START PROVIDED TEXT
A predominance of certain fracture patterns in the cervical spine in patients with VAIs has been reported. These include transverse foramen fractures (8 to 37%) and C1 to C3 body fractures (31 to 36%).21 22 In one study specifically correlating C2 fractures to VAI, 17.8% of patients with C2 fractures were found to have VAI. There was a correlation of VAI with specific fracture patterns, including traumatic spondylolisthesis of axis and a greater degree of angulation, in addition to C2 fractures with comminuted fractures involving the foramen transversarium.19

Conventional catheter cerebral angiography is the gold standard for screening but carries risk for iatrogenic injury, stroke, and death. Complication rates with catheter angiography have been reported up to 4%.22 Sixteen-slice computed tomography angiography (CTA) is now an established alternative; it is noninvasive and it has become a routine screening tool for BCVI. A major advantage of utilizing screening CTA in the emergency setting (relative to digital subtraction angiogram) is the reduced time to diagnosis with BCVI, which has been reported to be up to 12-fold, with a consequent reduction in stroke rate by up to fourfold.23

Several studies and guidelines indicate that a 16-slice CTA is an acceptable modality based on the data from several reports.20 22 24 25 Historically, however, 16-slice magnetic resonance angiography and CTA scanners have poor sensitivity compared with conventional angiography.22

Heparin has been associated with better overall neurologic outcome in patients with VAI.26 27 Specifically for symptomatic cases, antithrombotic therapy for most asymptomatic VAIs is still controversial, and there is a lack of class I evidence to support any strong guidelines for treatment.22

Overall, the literature points to a higher incidence of VAI in cervical spine trauma, specifically with fractures involving the transverse foramen and high cervical fractures. In addition, there is some evidence to support improved outcomes in patients with VAI who receive anticoagulation. Altogether, this evidence probably supports the view that all patients with hangman's fractures should undergo imaging to exclude VAIs. Sixteen-slice CTA is probably the modality of choice, although angiography is still considered the gold standard.
END PROVIDED TEXT
START EXTRACTED DATA
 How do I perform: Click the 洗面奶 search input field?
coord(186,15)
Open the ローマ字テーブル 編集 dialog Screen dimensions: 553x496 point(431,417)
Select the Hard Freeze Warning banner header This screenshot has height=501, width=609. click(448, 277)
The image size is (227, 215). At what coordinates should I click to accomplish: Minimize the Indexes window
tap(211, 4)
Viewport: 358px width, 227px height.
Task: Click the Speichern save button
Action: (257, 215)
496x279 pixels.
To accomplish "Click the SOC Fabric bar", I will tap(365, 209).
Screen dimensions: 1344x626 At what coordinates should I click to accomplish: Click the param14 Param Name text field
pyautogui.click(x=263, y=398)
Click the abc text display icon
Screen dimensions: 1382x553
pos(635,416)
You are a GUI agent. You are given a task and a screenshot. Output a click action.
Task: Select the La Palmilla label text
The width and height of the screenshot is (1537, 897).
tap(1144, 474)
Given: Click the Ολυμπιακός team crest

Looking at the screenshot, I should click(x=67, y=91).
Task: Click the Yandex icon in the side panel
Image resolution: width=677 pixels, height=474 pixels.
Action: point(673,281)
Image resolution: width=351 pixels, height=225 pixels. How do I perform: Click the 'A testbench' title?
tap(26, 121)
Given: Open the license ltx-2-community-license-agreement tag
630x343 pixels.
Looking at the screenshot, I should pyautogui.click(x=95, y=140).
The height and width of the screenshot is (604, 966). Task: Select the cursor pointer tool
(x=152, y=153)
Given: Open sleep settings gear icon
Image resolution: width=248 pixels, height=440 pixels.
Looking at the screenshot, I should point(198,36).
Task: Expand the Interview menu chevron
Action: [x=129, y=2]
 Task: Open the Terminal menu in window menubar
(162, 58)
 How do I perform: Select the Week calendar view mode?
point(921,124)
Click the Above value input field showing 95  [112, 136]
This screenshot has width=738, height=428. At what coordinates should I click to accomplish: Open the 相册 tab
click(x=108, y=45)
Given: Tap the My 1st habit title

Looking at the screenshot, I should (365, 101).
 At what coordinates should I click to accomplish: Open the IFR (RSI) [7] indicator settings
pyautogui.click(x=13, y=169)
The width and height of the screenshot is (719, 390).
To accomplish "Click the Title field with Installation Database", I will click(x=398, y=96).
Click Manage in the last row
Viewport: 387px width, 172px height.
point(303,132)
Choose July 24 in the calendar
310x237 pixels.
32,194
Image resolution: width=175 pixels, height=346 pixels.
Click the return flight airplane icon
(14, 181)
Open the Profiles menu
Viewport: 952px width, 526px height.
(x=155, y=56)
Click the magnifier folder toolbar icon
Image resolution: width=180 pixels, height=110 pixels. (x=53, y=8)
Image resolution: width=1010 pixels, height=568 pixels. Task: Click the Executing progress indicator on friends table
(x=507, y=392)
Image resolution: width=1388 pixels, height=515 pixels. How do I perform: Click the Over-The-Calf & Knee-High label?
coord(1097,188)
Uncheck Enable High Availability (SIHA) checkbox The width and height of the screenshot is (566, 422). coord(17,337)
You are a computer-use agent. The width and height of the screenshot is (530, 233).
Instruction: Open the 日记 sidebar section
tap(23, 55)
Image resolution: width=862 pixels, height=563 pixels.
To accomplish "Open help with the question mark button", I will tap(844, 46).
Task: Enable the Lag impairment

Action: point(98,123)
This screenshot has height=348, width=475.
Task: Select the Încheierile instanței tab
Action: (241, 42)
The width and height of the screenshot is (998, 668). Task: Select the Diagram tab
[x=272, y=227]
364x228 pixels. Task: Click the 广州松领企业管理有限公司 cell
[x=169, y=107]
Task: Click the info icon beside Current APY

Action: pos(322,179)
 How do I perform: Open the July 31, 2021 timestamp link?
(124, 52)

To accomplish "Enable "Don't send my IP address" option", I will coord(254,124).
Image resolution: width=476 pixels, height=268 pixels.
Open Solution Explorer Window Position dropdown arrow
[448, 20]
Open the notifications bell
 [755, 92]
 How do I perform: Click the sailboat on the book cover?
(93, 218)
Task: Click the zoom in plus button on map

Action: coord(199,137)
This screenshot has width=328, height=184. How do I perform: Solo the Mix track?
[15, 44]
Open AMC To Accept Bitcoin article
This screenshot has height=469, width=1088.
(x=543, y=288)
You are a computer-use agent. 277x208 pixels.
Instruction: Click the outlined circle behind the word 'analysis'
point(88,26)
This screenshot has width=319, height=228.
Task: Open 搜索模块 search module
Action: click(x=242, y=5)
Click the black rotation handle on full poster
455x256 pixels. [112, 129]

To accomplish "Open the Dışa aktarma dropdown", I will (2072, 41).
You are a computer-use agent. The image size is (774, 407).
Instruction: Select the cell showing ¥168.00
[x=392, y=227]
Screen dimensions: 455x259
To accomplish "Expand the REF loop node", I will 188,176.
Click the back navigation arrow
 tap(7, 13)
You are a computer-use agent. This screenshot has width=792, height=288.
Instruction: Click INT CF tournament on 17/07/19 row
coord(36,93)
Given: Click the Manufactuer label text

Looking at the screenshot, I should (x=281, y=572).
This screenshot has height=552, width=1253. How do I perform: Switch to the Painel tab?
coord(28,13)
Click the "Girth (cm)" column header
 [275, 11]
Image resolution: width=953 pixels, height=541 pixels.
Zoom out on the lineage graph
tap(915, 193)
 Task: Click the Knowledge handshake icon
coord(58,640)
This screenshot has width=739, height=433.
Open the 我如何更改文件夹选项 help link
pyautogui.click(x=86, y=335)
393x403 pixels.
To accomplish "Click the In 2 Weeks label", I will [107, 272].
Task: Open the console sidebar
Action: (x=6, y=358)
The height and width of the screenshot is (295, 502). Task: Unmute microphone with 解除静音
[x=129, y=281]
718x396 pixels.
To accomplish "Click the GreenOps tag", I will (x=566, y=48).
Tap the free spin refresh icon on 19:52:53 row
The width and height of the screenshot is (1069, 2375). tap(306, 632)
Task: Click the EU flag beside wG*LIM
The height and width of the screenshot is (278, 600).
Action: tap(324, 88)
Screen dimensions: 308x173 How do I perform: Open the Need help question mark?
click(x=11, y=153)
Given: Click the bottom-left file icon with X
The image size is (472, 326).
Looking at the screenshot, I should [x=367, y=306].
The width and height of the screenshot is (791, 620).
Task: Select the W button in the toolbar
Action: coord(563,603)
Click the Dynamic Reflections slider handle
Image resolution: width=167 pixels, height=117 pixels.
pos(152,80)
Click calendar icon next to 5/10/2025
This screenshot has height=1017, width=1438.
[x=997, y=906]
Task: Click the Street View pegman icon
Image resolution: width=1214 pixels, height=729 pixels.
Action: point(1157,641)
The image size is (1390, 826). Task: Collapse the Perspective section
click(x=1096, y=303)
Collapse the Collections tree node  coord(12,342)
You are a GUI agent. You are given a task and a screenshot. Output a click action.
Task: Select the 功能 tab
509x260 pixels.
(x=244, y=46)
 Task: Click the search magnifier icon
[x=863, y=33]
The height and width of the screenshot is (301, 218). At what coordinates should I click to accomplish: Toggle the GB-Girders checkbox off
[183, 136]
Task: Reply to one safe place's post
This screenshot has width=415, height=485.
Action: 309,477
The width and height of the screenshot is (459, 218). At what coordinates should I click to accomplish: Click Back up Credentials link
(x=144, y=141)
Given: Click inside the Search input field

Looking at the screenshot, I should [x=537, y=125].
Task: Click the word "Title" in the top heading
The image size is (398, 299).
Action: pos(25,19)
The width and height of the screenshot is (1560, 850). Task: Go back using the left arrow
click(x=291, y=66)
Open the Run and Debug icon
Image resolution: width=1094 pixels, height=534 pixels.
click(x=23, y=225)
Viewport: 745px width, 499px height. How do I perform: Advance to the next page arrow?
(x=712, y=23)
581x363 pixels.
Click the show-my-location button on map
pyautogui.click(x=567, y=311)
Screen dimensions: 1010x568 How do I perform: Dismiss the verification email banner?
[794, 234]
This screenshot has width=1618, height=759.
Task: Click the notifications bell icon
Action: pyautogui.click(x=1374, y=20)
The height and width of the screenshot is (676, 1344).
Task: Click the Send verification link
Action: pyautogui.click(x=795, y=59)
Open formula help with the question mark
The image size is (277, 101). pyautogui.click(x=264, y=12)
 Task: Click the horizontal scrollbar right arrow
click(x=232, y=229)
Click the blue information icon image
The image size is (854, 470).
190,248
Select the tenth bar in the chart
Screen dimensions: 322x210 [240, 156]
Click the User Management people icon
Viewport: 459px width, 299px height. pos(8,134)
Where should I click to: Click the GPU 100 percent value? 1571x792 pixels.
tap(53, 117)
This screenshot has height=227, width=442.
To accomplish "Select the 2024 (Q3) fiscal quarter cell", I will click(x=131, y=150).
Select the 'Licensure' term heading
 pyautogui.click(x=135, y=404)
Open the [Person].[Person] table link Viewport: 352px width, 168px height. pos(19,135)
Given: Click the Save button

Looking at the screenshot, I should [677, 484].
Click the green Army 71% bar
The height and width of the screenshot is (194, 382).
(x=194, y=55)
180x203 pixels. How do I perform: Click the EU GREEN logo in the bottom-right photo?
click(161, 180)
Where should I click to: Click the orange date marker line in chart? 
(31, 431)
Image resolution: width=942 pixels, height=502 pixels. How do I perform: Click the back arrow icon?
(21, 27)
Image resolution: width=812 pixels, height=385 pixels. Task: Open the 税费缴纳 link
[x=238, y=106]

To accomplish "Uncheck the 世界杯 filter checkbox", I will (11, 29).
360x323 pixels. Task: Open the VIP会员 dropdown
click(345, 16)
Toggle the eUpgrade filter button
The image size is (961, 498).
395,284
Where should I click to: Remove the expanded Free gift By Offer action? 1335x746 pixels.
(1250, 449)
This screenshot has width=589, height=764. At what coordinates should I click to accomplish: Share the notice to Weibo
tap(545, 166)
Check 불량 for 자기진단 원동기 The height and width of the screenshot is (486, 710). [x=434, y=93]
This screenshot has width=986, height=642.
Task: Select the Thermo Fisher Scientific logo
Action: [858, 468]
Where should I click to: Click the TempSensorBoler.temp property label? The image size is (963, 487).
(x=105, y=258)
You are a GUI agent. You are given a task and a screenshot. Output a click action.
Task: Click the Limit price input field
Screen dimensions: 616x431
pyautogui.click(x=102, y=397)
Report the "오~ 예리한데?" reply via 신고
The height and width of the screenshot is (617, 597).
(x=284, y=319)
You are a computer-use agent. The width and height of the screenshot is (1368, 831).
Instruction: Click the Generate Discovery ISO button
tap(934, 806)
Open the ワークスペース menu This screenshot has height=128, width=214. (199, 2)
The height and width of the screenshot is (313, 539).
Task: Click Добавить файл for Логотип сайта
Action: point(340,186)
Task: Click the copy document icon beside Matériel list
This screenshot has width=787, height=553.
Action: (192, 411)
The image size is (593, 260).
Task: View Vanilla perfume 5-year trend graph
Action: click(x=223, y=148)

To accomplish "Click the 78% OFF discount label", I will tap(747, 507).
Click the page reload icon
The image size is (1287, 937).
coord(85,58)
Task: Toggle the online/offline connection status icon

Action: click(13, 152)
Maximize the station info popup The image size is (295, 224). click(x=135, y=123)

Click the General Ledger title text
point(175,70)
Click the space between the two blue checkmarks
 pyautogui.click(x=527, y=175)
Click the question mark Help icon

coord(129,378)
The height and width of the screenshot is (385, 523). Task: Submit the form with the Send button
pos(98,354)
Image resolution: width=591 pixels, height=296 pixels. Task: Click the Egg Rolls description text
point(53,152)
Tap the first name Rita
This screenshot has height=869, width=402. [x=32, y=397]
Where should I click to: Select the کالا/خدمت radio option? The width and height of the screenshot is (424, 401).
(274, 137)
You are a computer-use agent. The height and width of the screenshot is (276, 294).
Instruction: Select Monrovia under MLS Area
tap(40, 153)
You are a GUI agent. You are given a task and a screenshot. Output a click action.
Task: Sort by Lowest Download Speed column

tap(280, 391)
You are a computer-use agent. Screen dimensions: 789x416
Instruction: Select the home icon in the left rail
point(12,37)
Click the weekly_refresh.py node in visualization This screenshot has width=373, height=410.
END EXTRACTED DATA
- [ACTIVITY LIST]:
1. Answer these questions from the passage on VAI screening and cervical fractures:
(a) In the study correlating C2 fractures to VAI, what percentage of patients with C2 fractures had VAI?
(b) Up to what rate have complications with catheter angiography been reported?
(c) Which modality does the passage call probably the modality of choice?
2. Translate this sentence from the passage on VAI screening into Spanish: "Conventional catheter cerebral angiography is the gold standard for screening but carries risk for iatrogenic injury, stroke, and death."
Rely only on the text itself when answering.

- [EXPECTED OUTPUTS]:
1.
(a) 17.8%
(b) Up to 4%
(c) Sixteen-slice CTA

2. La angiografía cerebral convencional por catéter es el estándar de oro para el cribado, pero conlleva riesgo de lesión iatrogénica, accidente cerebrovascular y muerte.